__Assignment__. Extract the full listing verbatim and drop any pictures from your copy.
Extracted information: Begin
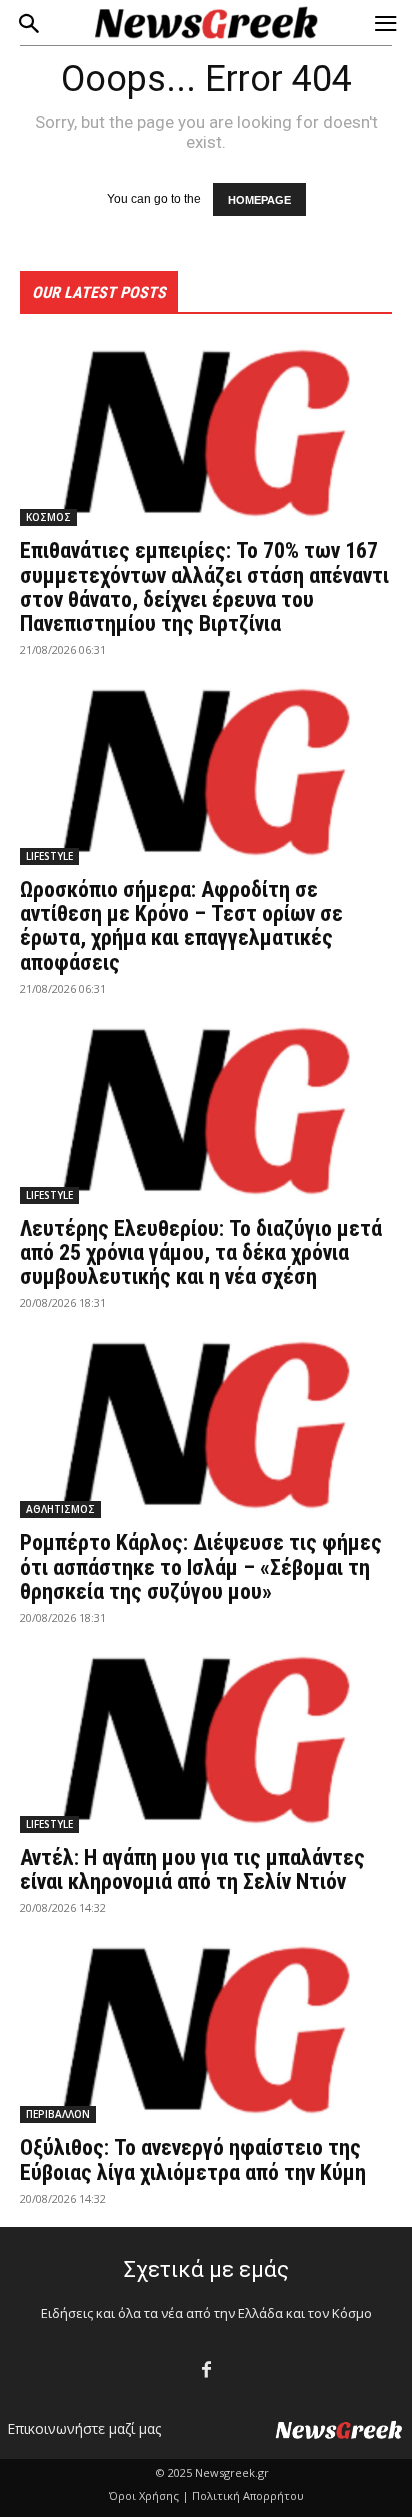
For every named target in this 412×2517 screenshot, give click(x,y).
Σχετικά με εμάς (206, 2269)
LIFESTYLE (49, 856)
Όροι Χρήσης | (149, 2495)
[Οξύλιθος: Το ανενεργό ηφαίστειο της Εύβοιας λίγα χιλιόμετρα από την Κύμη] (206, 2030)
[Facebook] (206, 2370)
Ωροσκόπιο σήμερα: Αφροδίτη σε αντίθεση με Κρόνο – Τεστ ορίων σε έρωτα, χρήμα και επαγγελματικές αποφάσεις (181, 926)
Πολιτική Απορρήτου (248, 2495)
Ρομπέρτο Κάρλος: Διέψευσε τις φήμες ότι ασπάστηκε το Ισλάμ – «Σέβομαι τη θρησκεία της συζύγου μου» (201, 1566)
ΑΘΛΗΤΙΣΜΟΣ (60, 1509)
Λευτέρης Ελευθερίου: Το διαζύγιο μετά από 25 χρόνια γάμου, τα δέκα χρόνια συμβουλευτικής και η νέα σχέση (201, 1252)
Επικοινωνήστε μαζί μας (84, 2428)
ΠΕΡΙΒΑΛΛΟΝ (58, 2114)
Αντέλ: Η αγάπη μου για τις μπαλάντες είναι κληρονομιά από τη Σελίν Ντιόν (192, 1869)
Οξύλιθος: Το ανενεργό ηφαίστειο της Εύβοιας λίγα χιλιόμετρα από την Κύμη (193, 2159)
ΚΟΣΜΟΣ (48, 517)
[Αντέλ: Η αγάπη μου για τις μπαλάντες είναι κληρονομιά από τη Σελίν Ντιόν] (206, 1740)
Extracted information: End
__Response area__.
For every named target in this 412×2517 screenshot, give click(x,y).
Σχετικά με εμάς (206, 2269)
LIFESTYLE (49, 856)
Όροι Χρήσης | (149, 2495)
[Οξύλιθος: Το ανενεργό ηφαίστειο της Εύβοιας λίγα χιλιόμετρα από την Κύμη] (206, 2030)
[Facebook] (206, 2370)
Ωροσκόπιο σήμερα: Αφροδίτη σε αντίθεση με Κρόνο – Τεστ ορίων σε έρωτα, χρήμα και επαγγελματικές αποφάσεις (181, 926)
Πολιτική Απορρήτου (248, 2495)
Ρομπέρτο Κάρλος: Διέψευσε τις φήμες ότι ασπάστηκε το Ισλάμ – «Σέβομαι τη θρησκεία της συζύγου μου» (201, 1566)
ΑΘΛΗΤΙΣΜΟΣ (60, 1509)
Λευτέρης Ελευθερίου: Το διαζύγιο μετά από 25 χρόνια γάμου, τα δέκα χρόνια συμβουλευτικής και η νέα σχέση (201, 1252)
Επικοινωνήστε μαζί μας (84, 2428)
ΠΕΡΙΒΑΛΛΟΝ (58, 2114)
Αντέλ: Η αγάπη μου για τις μπαλάντες είναι κληρονομιά από τη Σελίν Ντιόν (192, 1869)
Οξύλιθος: Το ανενεργό ηφαίστειο της Εύβοιας λίγα χιλιόμετρα από την Κύμη (193, 2159)
ΚΟΣΜΟΣ (48, 517)
[Αντέλ: Η αγάπη μου για τις μπαλάντες είναι κληρονομιά από τη Σελίν Ντιόν] (206, 1740)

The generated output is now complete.